**PAGE EXTRACT**
* * * *

Video Summarization POC

Introduction

This project presents a proof-of-concept application designed to automatically summarize YouTube videos through a combination of audio extraction, speech recognition, and text summarization. By utilizing OpenAI’s Whisper for speech-to-text and the Gemma 2 model for summarization, the application efficiently generates concise summaries of video content, making it ideal for a range of video types and lengths.

Even though this project was designed as a proof-of-concept, if you want you can run it locally with the utility script to summarize (almost) any YouTube video.

Technology Stack


Process Overview

The workflow starts with extracting audio from videos using tools like pytube and pydub. Once the audio is processed, OpenAI’s Whisper is employed to perform speech recognition, converting the audio into text. This transcription is then passed to the Gemma 2 27B model for summarization, producing concise summaries tailored to different video formats, whether short clips or extended recordings.

flowchart LR
    subgraph Transcription
        Z["YouTube
URL"] --> A A["Extract Audio
(pytube)"] --> B["Transcribe Audio
(OpenAI Whisper)"] end subgraph Summarization B --> C["Summarize Text
(Gemma 2 27B)"] C --> D[Summary] end

Check out the Installation and Usage section if would like to run this project locally.

Compute Cost Analysis

A computational cost analysis has been conducted to evaluate the VRAM requirements, execution times, and performance of the Whisper model on both GPU and CPU. For detailed findings and methodology, check out the Computational Cost for Local Execution.

* * * *

**TASK A**
From the video summarization page, set down everything from "Introduction" down to "types and lengths.", word for word.
**TASK B**
Translate this sentence from the video summarization page into Spanish: "Once the audio is processed, OpenAI’s Whisper is employed to perform speech recognition, converting the audio into text."
**TASK C**
According to the video summarization page, which tools does the workflow use to extract audio from videos?

* * * *

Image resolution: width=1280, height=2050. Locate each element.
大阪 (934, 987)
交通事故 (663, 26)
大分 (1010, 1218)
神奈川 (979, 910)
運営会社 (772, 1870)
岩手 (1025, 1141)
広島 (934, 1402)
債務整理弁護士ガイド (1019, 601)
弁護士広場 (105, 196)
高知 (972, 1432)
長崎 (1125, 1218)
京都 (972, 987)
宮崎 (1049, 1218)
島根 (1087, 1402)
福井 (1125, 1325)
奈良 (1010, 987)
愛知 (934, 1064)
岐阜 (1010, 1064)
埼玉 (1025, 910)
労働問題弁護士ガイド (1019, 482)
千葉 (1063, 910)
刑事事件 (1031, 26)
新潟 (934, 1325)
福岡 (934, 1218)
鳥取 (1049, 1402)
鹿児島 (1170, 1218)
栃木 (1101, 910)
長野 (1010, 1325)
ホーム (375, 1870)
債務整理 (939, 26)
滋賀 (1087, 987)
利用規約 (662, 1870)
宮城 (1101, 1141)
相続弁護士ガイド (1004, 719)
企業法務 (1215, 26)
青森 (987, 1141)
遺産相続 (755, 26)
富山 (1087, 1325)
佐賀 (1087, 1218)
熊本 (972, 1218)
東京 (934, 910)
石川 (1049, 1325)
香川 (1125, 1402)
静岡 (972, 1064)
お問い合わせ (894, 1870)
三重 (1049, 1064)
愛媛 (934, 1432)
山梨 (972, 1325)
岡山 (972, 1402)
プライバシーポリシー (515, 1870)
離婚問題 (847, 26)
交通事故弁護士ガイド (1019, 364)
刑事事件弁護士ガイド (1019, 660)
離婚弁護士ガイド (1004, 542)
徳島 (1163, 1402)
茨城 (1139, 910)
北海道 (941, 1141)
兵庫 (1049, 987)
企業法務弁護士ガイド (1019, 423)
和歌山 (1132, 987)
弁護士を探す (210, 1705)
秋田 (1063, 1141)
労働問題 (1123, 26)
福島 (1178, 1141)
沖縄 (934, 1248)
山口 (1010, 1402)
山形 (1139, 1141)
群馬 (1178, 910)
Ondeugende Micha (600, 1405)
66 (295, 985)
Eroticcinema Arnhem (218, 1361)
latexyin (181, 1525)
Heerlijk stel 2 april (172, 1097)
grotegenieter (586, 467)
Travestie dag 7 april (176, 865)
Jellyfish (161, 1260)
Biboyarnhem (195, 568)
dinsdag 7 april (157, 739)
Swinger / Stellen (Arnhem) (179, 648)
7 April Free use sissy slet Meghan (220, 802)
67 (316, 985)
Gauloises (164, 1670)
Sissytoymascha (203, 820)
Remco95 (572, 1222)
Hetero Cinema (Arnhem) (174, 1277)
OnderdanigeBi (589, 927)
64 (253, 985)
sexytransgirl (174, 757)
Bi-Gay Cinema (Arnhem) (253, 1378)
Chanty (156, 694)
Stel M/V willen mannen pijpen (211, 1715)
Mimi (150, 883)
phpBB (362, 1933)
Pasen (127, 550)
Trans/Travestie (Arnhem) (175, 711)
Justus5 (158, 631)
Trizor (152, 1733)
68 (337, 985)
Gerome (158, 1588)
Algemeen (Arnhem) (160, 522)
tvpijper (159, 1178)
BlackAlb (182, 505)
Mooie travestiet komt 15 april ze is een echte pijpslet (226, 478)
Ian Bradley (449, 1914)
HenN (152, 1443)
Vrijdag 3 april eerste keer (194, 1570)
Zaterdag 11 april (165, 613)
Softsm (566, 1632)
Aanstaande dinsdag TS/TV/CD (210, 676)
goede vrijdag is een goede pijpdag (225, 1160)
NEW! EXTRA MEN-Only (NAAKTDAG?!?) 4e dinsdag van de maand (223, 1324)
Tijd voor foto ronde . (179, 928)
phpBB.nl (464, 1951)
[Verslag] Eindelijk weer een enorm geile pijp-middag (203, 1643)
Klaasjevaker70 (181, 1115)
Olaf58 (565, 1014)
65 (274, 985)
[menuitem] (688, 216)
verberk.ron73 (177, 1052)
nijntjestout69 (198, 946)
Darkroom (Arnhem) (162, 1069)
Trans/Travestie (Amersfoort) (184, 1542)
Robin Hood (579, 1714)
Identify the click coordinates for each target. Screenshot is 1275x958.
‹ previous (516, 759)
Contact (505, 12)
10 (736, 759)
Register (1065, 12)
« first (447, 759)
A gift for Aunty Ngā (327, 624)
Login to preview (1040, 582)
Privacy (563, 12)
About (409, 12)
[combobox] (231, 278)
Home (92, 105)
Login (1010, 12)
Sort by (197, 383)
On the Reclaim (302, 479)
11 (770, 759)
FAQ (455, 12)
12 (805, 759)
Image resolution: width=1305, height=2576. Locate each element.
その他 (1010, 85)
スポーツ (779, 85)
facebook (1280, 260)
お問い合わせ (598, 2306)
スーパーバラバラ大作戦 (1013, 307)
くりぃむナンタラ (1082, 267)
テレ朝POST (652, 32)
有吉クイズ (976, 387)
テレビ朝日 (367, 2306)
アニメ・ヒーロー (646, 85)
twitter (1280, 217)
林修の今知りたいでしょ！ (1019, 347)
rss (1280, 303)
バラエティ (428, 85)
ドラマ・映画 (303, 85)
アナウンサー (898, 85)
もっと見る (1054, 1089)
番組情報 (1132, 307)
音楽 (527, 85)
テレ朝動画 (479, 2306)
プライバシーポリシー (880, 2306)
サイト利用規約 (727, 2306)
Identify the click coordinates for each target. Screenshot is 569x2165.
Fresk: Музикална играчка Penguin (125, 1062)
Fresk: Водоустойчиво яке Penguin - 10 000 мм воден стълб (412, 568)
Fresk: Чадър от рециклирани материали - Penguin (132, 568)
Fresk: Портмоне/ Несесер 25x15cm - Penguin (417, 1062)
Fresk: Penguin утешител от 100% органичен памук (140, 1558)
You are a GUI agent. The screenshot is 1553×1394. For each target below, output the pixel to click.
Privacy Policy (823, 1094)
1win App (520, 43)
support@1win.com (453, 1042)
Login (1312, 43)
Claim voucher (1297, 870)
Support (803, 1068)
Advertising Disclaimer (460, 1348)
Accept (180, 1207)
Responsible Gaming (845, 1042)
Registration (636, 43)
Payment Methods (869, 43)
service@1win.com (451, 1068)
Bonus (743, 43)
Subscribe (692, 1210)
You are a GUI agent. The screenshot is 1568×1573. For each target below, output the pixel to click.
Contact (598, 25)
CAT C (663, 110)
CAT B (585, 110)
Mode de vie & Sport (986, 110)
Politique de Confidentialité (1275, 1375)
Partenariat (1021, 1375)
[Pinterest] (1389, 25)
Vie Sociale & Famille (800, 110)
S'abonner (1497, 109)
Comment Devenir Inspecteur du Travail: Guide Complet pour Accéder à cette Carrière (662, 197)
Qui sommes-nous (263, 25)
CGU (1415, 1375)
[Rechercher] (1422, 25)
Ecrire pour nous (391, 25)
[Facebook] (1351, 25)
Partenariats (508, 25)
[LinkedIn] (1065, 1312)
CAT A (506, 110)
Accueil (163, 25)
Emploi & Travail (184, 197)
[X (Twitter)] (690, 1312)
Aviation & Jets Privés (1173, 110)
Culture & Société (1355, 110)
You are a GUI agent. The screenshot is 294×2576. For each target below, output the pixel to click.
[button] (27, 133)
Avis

* * * *

**OUTPUT A**
Introduction

This project presents a proof-of-concept application designed to automatically summarize YouTube videos through a combination of audio extraction, speech recognition, and text summarization. By utilizing OpenAI’s Whisper for speech-to-text and the Gemma 2 model for summarization, the application efficiently generates concise summaries of video content, making it ideal for a range of video types and lengths.

**OUTPUT B**
Una vez procesado el audio, se utiliza Whisper de OpenAI para realizar el reconocimiento de voz, convirtiendo el audio en texto.

**OUTPUT C**
Pytube and pydub.